The Financial Services Authority (FSA) has ordered that the letters be exempt of economic and banking jargon and must be clear enough to be easily understood by its recipients.
The FSA has deemed this move a ‘major step’ towards rectifying the mis-selling of PPI to a huge number of customers, a large proportion of which do not even know they have been sold the insurance.
Many High Street banks contributed to the paying back of some £1.9 million worth of mis-sold PPI last year alone, and the FSA claims that much more money is likely to be refunded.
The FSA’s managing director Martin Wheatley told the BBC "We think that the redress due from this process may well exceed what has been paid so far, and that is why we are acting now to clarify our expectations".
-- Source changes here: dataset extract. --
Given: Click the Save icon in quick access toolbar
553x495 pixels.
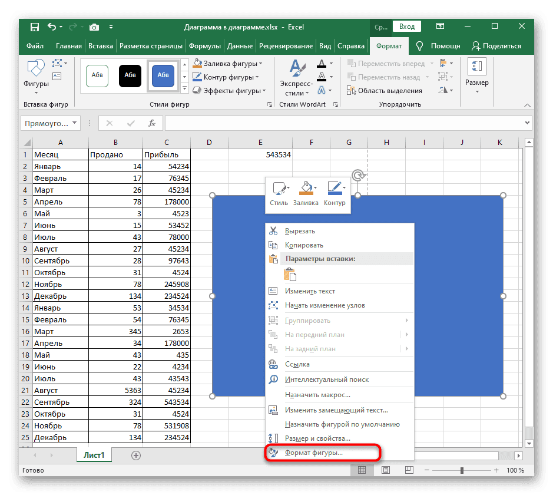Looking at the screenshot, I should coord(34,27).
The FSA has published its set of demands with regard to the letters banks send out as follows:
that the letter contains important information and should be read carefully;
that the customer may have been mis-sold;
the specific failings that led the firm to believe the customer may have been mis-sold;
that the customer may have suffered a financial loss and could be entitled to redress; and
that the letter requires careful and immediate consideration and there is a time limit for making a complaint.
Martin Wheatley continued to say that ‘historically, response rates for these types of exercises are low – sometimes as low as one in ten. Therefore, if you receive a letter, it’s important to consider your PPI purchase carefully and if you feel you have been a victim of poor practice – please do respond to the firm’.